Medhi Javaherian Rad, en résidence à Veules-les-Roses pour écrire entre histoire et mémoire
Du premier choc littéraire à la concrétisation d’un projet romanesque en Normandie, ce récit d’un auteur en résidence en juin 2025, dévoile les sources de son inspiration, l’importance des liens culturels et l’espoir que la littérature demeure un pont entre les mondes.

Pourriez-vous, en quelques mots, vous présenter ?
Mon aventure d’écrivain a débuté dès l’âge de dix ans. Fasciné à l’origine par la magie des films sur cassette vidéo, j’ai également trouvé un refuge dans les pages des livres. Tout a commencé après avoir vu une adaptation de L’Appel de la forêt de Jack London. Mon père m’a alors tendu un exemplaire du roman : c’est à ce moment-là que j’ai découvert la puissance extraordinaire du récit. J’ai compris que l’art de créer un film naît d’abord de l’écriture et si j’ai finalement choisi d’étudier le cinéma et d’entrer en école spécialisée, c’est pourtant ma passion pour l’écriture qui s’est épanouie dès le premier semestre. Je me suis lancé dans l’écriture de scénarios, de nouvelles, et même dans la traduction de poèmes de l’anglais vers le persan. Mais il a fallu attendre vingt ans et la lecture d’un autre roman de Jack London pour que ma trajectoire prenne un tournant décisif. Ce livre, Martin Eden, a éveillé en moi le désir ardent de consacrer ma vie à l’écriture de romans.
Pourquoi avoir choisi ce lieu de résidence ?
Le roman que j’ai proposé pour la résidence à Veules-les-Roses s’articule autour de la vie du célèbre peintre iranien Kamal-Ol Molk qui, vers 1900, est venu en France pour s’ouvrir à l’art moderne. Durant son séjour à Paris, il s’est lié d’amitié avec Henri Fantin-Latour et y a vécu quatre ans. Au fil de mes recherches, je me suis aussi intéressé à un groupe de peintres russes qui, à la même époque, sont venus en France. Si j’ai choisi de candidater auprès de cette résidence, c’est parce-qu’il se trouve que la ville de Veules-les-Roses a accueilli, au cours de son histoire certains de ces artistes remarquables, connus sous le nom des « Ambulants ». Étudier leur œuvre, leur vie et leurs réalisations en France a considérablement enrichi ma compréhension du personnage de Kamal-Ol Molk dans mon roman.

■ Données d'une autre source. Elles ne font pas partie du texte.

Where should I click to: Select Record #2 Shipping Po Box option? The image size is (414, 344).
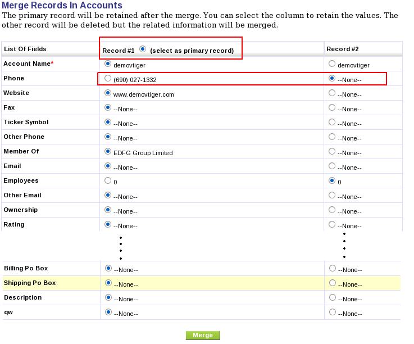pyautogui.click(x=333, y=283)
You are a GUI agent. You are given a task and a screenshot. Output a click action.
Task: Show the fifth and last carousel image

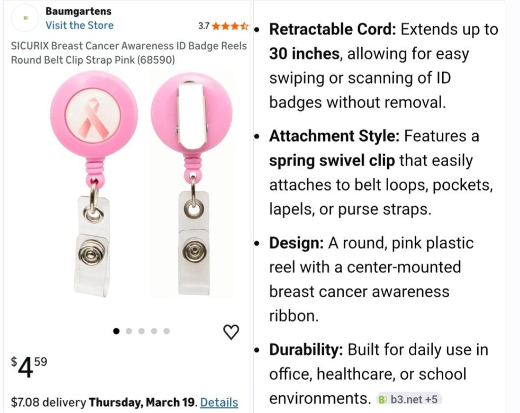(167, 331)
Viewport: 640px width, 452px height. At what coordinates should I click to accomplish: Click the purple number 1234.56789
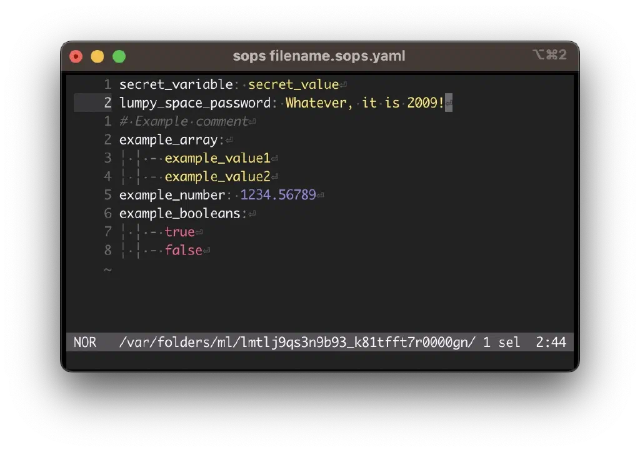coord(278,195)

Qu’appréciez-vous le plus dans la résidence ?
Un espace vibrant pour explorer mon projet, une résidence exceptionnellement bien dotée, et la magnifique bibliothèque du XVIe siècle (Bibliothèque de Veules-les-Roses) transformée en paisible cabine de travail. Les formidables opportunités offertes par la librairie « Les Mondes du Zulma » et les éditions Zulma m’ont permis de participer à des rencontres d’auteurs et de partager mon parcours. La famille Angelini m’a également accueilli chaleureusement, veillant à ce que je ne manque de rien pour me consacrer pleinement à mon travail durant un mois entier. J’ai eu le privilège non seulement de mener mes recherches, mais aussi de rendre hommage à Veules-les-Roses et à ses habitants à travers un long poème, que j’ai fièrement récité lors de mon dernier jour.
Un souvenir ou une rencontre marquante pendant la résidence ?
Ce que je préfère dans la découverte d’un nouveau lieu, c’est la rencontre avec de nouvelles personnes. Sans ces échanges, voyager n’aurait pour moi que peu d’intérêt. Parmi les souvenirs marquants, il y a eu les rencontres avec des poètes, peintres et artistes vivant à Veules-les-Roses. Mais le moment fort fut la rencontre avec Madame Laure Leroy, fondatrice des éditions Zulma. Sa personnalité, son engagement à faire découvrir la littérature du monde au public français et son action culturelle m’ont profondément inspiré.
Quelles sont les prochaines étapes pour votre projet d’écriture ?
J’aimerais retourner dans mon pays pour achever mon roman. J’espère aussi qu’il sera bientôt publié, à la fois en persan et en français, dans les deux pays. Surtout en cette époque où la guerre et la destruction étendent leurs ailes sombres sur le monde, la littérature demeure ce qui unit les peuples au-delà des frontières et des cultures. La littérature est toujours le dernier espoir de l’humanité pour construire et préserver un monde meilleur.
Propos recueillis et traduits de l’anglais par Mylène Heigeas.